In essence, IDRs epitomize the fusion of global investment opportunities and domestic market accessibility, creating a mutually beneficial scenario for both companies and investors. With SEBI's vigilant oversight, the IDR landscape promises continued evolution, ensuring a resilient and inclusive investment environment.

Steps in Issuing Depository Receipts (DRs):

Issuing Depository Receipts (DRs) involves a meticulous process adhering to regulatory guidelines and market protocols. Here are the essential steps a company must follow:

  • Compliance with Stock Exchange Requirements:

The company must comply with the listing requirements of the respective stock exchange where they intend to list the DRs. This step ensures alignment with market standards and regulations.

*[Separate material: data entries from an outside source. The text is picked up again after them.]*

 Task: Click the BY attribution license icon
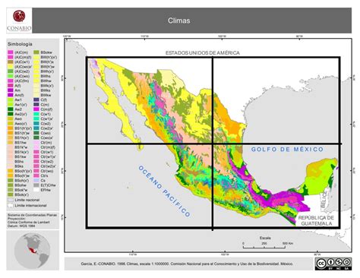(330, 262)
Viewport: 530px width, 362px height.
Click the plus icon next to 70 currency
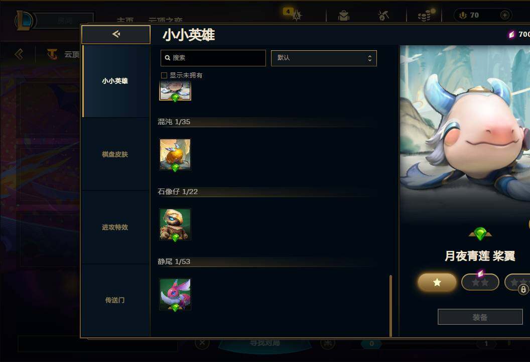(x=504, y=15)
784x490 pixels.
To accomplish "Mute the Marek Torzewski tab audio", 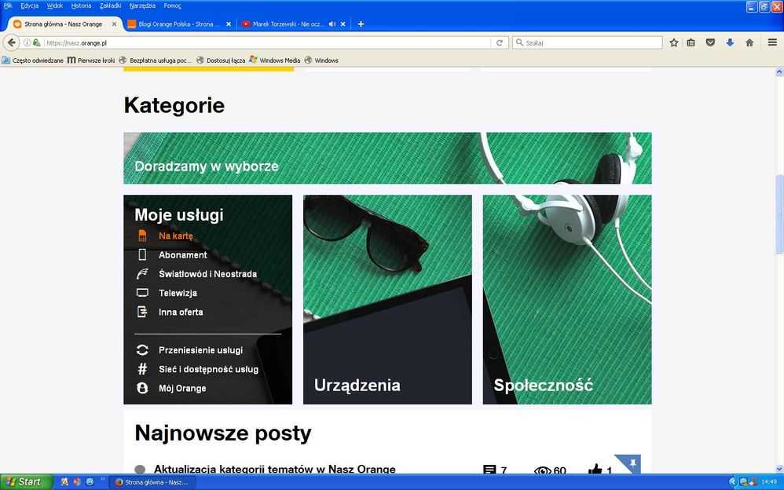I will point(331,24).
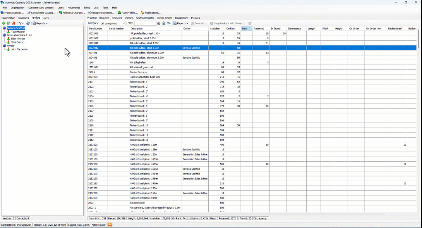The image size is (422, 228).
Task: Sort by the Available column header
Action: pyautogui.click(x=215, y=29)
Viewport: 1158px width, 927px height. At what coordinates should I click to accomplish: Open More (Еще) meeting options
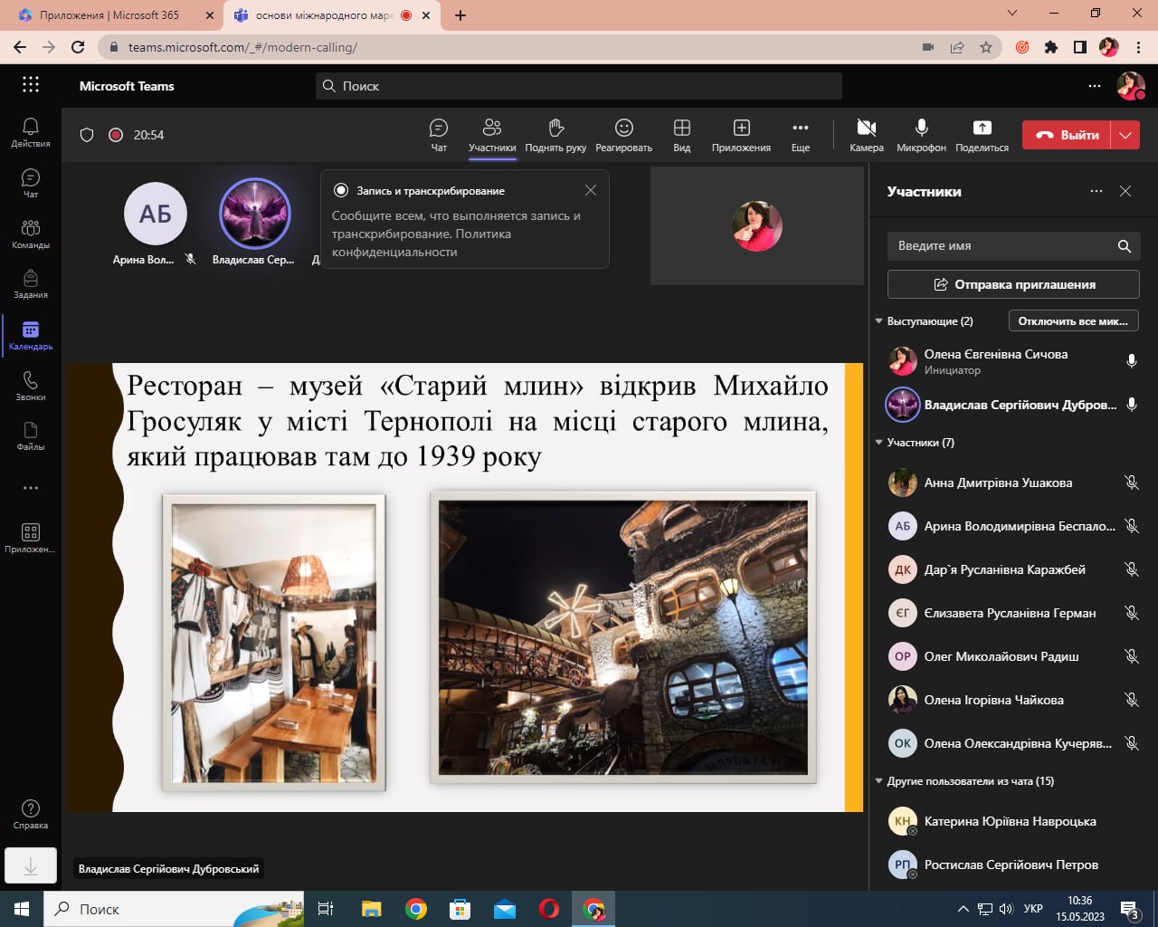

  • Appointment of Depository Bank:

The company appoints a depository bank responsible for safeguarding the company's stocks and issuing DRs against them. This institution acts as a custodian, ensuring the secure issuance and management of DRs.

  • Acquisition of Underlying Shares:

In the case of a sponsored issue, existing shareholders' stocks are acquired and delivered to the local custodian of the depository bank. Simultaneously, the company can issue fresh shares against which DRs are issued. Each DR represents a specific number of underlying company shares.

  • Two-Way Tradable DRs:

DRs can be traded two-ways, subject to the regulatory provisions of the concerned countries. This flexibility enables shares to be bought in the local market and converted into DRs for trading in foreign markets. Conversely, DRs can be purchased and converted back into the underlying shares for trading on the domestic stock exchange.

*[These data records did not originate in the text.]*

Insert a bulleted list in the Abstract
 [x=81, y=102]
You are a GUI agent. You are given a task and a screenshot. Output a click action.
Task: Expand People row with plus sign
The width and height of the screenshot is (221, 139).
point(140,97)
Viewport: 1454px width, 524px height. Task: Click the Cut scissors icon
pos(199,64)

  • Foreign Currency Resource Mobilization:

Indian companies are permitted to raise foreign currency resources by issuing ordinary equity shares through depository receipts. Additionally, foreign companies can raise equity capital from India through Indian Depository Receipts (IDRs). This mechanism facilitates cross-border capital mobilization.

  • SEBI Guidelines Adherence:

The Securities and Exchange Board of India (SEBI) has established guiding principles that companies must adhere to for issuing IDRs. These principles include limitations on the funds raised in India, implementing a one-year lock-in period for converting IDRs into shares, and making IDRs available exclusively to resident Indian investors, among other regulations.

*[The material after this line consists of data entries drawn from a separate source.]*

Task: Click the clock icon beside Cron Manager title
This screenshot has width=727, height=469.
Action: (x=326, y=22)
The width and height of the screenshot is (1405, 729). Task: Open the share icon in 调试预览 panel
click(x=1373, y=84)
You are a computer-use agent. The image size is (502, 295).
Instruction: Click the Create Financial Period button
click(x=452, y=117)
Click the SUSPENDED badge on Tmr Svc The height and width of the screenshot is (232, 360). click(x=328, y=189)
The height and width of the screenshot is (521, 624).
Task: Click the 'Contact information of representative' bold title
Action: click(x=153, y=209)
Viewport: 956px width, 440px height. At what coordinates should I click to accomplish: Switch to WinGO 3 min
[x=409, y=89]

By meticulously following these steps and abiding by regulatory frameworks, companies can seamlessly issue DRs, facilitating international investment and capital mobilization while ensuring compliance with market standards.

Frequently Asked Questions 

1. What are Depository Receipts (DRs)?

Depository Receipts (DRs) are financial instruments representing shares of domestic companies traded on foreign stock exchanges. They allow investors to invest in international companies without dealing directly with foreign markets or currencies.

2. What are the different types of depository receipts?

There are several types of Depository Receipts, including American Depository Receipts (ADRs) traded on U.S. exchanges, Global Depository Receipts (GDRs) traded on European exchanges, and Indian Depository Receipts (IDRs) traded in India. Each type offers unique opportunities for international investments.

3. How do ADRs, GDRs, and IDRs differ from each other?

ADRs are issued by U.S. banks for trading foreign company shares on U.S. exchanges, GDRs are traded on European exchanges, and IDRs are issued and traded in India, enabling investments in international companies. They differ based on the location of trading and the currencies involved.

4. What are the benefits of investing in depository receipts?

Investing in depository receipts allows diversification of investment portfolios across global markets, potentially earning capital gains and dividends. It also provides investors with the convenience of trading in their local currencies, enhancing accessibility to international investments.

5. How can investors buy and trade depository receipts?

Investors can buy and trade depository receipts through their brokerage accounts, just like regular stocks. ADRs are traded on U.S. exchanges, GDRs on European exchanges, and IDRs on Indian stock exchanges. Transactions are conducted in the respective local currencies, simplifying the investment process for individuals.